Remote Work Policy
Company policy for remote work, workation policy, remote work abroad policy and home office rules.
On this page
In brief for employers
A remote work policy defines when employees may work remotely, including from abroad, and which rules apply. For international cases, it should cover workation, home office abroad, country limits, approval steps, documentation and compliance checks.
Definition
A remote work policy is an internal company rulebook for remote work. It describes who may work remotely, from which locations, for how long and under which conditions. When the policy includes work from abroad, it should connect directly to remote work compliance.
The policy should be clear enough for employees to understand what is possible and practical enough for HR to apply in day-to-day approvals.
Why a remote work policy matters for employers
Without a clear policy, each request can become a one-off decision. That makes approvals inconsistent and creates uncertainty for managers and employees. A good policy creates transparency while giving HR the control needed for risk-sensitive countries, roles and activities.

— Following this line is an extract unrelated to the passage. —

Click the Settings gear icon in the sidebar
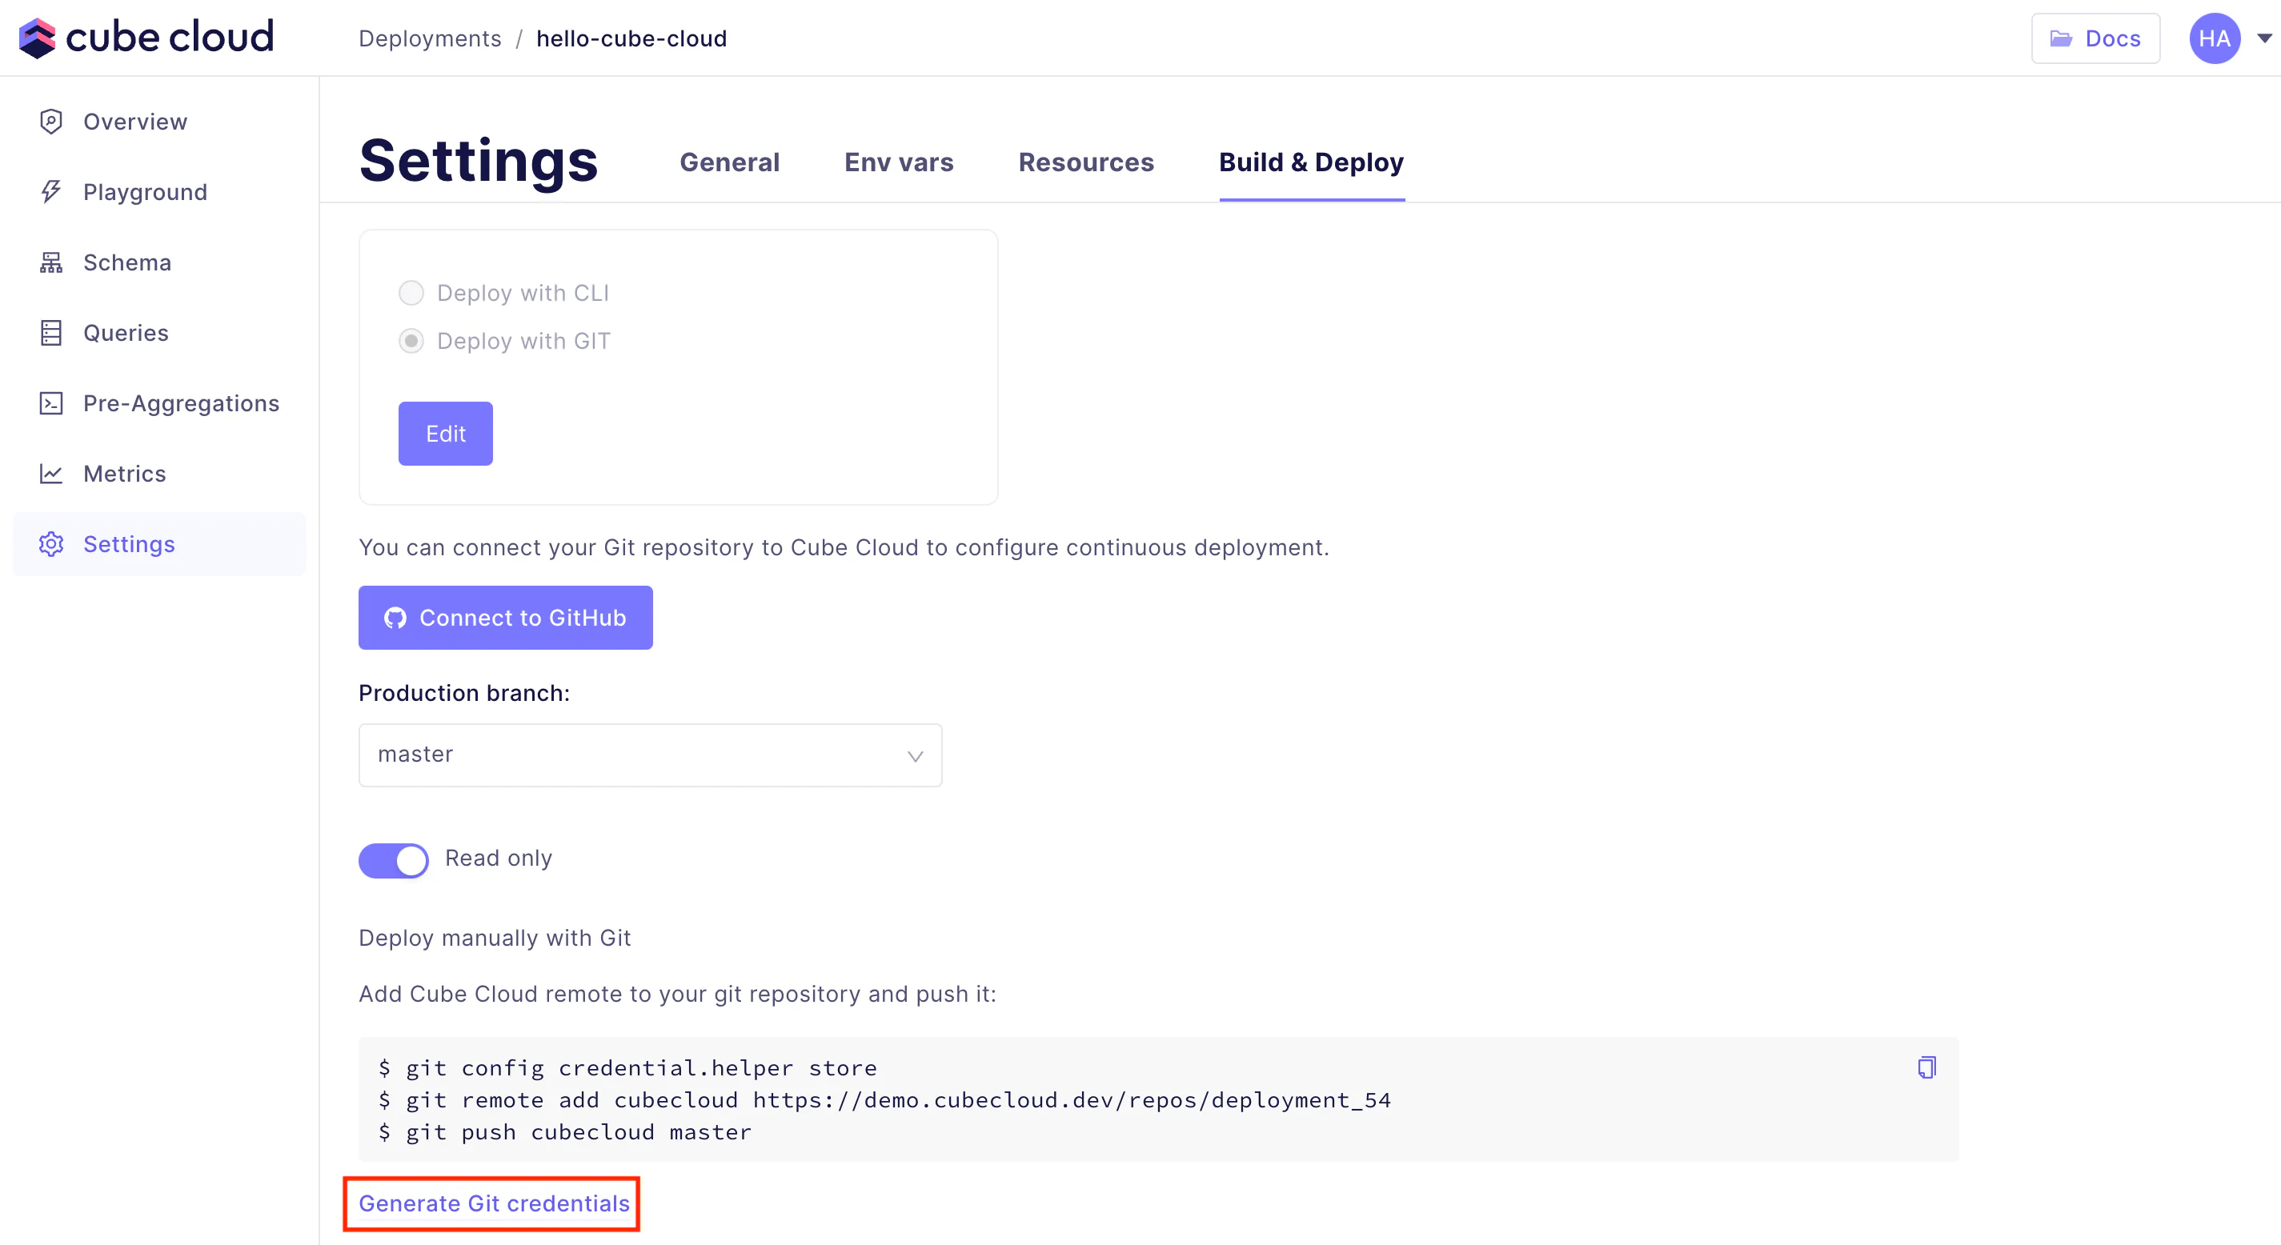The width and height of the screenshot is (2281, 1245). pyautogui.click(x=50, y=544)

Typical policy elements include:
- eligible employees, roles and employment types
- allowed and restricted countries
- maximum duration per trip and per year
- distinction between workation, business travel and assignments
- approval steps and responsibilities
- tax, social security, immigration and employment law checks
- data protection, IT security and device rules
- insurance, emergency contacts and duty of care
- documentation and consequences of non-compliance
Policy rules need a workflow
A policy only works when employees and HR can use it easily. If requests are handled by email or spreadsheets, important information is often missing and approvals become hard to trace. A workflow makes the policy actionable.
| Policy question | Workflow need |
|---|---|
| Is the destination allowed? | Country and restriction check. |
| Is the duration within the limit? | Automatic day and period calculation. |
| Does the role create risk? | Activity and role-based risk assessment. |
| Is an A1 or work permit needed? | Follow-up process and evidence tracking. |
| Who approved the case? | Clear audit trail and conditions. |
How Vamoz turns policy into approvals
Vamoz Remote Work Compliance helps companies translate remote work and workation policies into practical approval workflows. HR can define rules, collect request data and see which cases can be approved quickly and which need escalation.
Vamoz supports teams with:
- digital request forms for workation and home office abroad
- country, duration and role-based policy checks
- approval routing for HR, Legal, Tax, IT or Payroll
- clear documentation of decisions and conditions
- integration with related processes such as A1, business trips or HR systems
- consistent employee communication around what is allowed
Building blocks for workation and remote work policies
A strong remote work policy should define clear rules for home office abroad, workation, home office abroad requests, the HR compliance workflow and the broader HR policy. Country limits, maximum duration, role restrictions, evidence, escalation and documentation should be practical to apply.
Turn your remote work policy into a real workflow
With Vamoz, employees know what they can request and HR can approve international work consistently and transparently.
Frequently asked questions
What should a remote work policy include?
It should define eligible employees, allowed countries, duration limits, approval steps, compliance checks, data protection, insurance and documentation requirements.
Is a workation policy different from a remote work policy?
A workation policy is often a specific part of a broader remote work policy. It focuses on temporary work from a private stay location, usually abroad.
Is a policy enough without an approval workflow?
Usually not. A policy provides rules, but HR still needs a practical way to collect information, assess risks, approve cases and keep evidence.